── DATA PROVIDED ──
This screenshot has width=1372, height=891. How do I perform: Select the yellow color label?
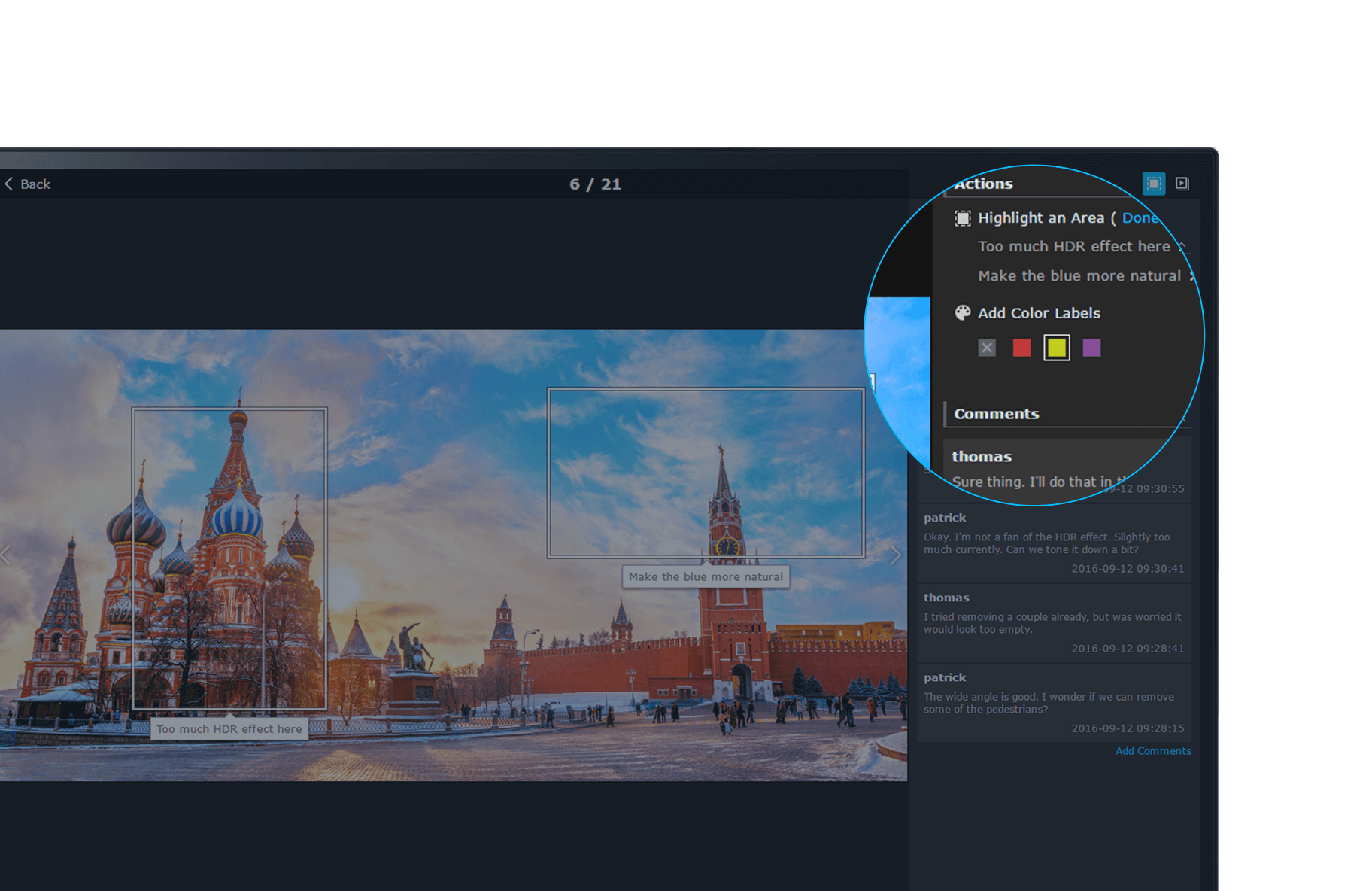[1056, 348]
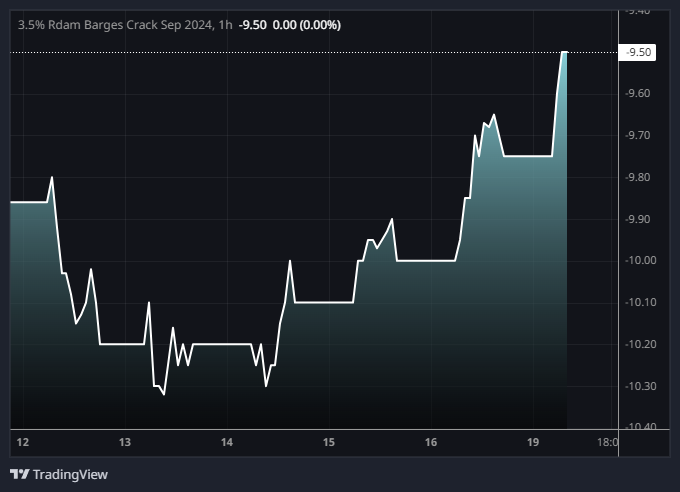
Task: Select date 16 on the time axis
Action: [431, 442]
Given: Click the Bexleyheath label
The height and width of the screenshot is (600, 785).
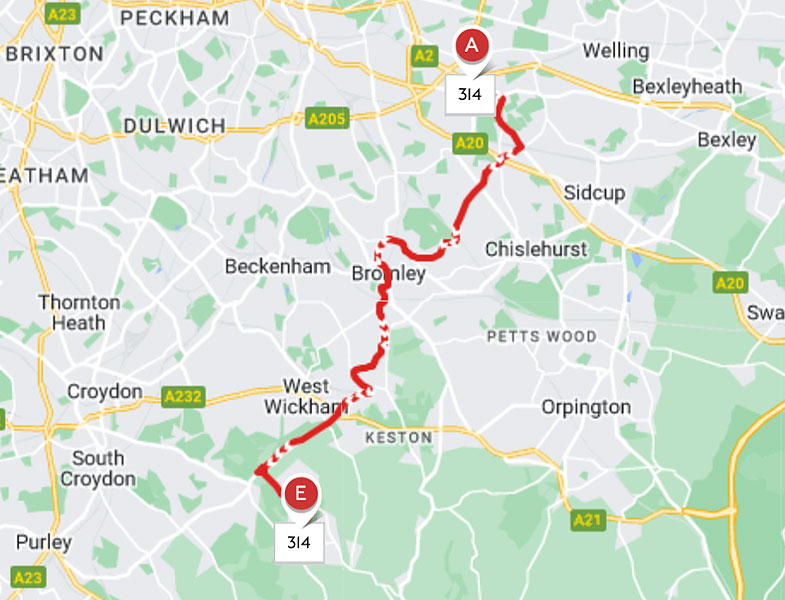Looking at the screenshot, I should coord(687,87).
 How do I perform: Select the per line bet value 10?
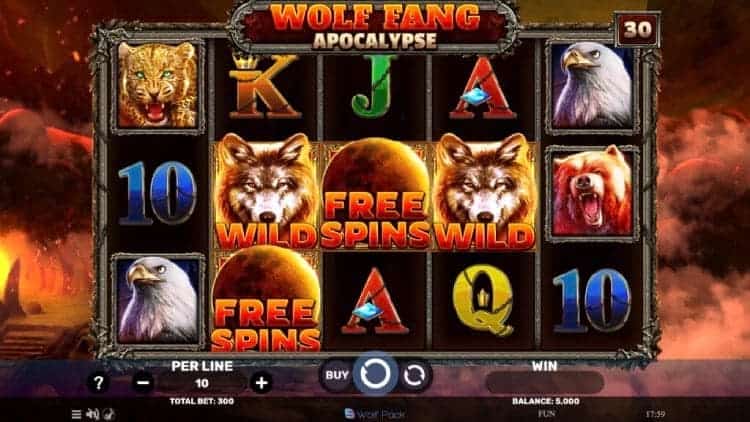[202, 383]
───
## WHAT YOU ARE ASKED TO DO
What is wanted is a word-for-word restatement of the entries, without their images.

## ANSWER SPACE
This screenshot has width=1372, height=891. How do I perform: Select the yellow color label?
[1056, 348]
Task: Select date 16 on the time axis
Action: [431, 442]
Given: Click the Bexleyheath label
The height and width of the screenshot is (600, 785).
Looking at the screenshot, I should coord(687,87).
 How do I perform: Select the per line bet value 10?
[202, 383]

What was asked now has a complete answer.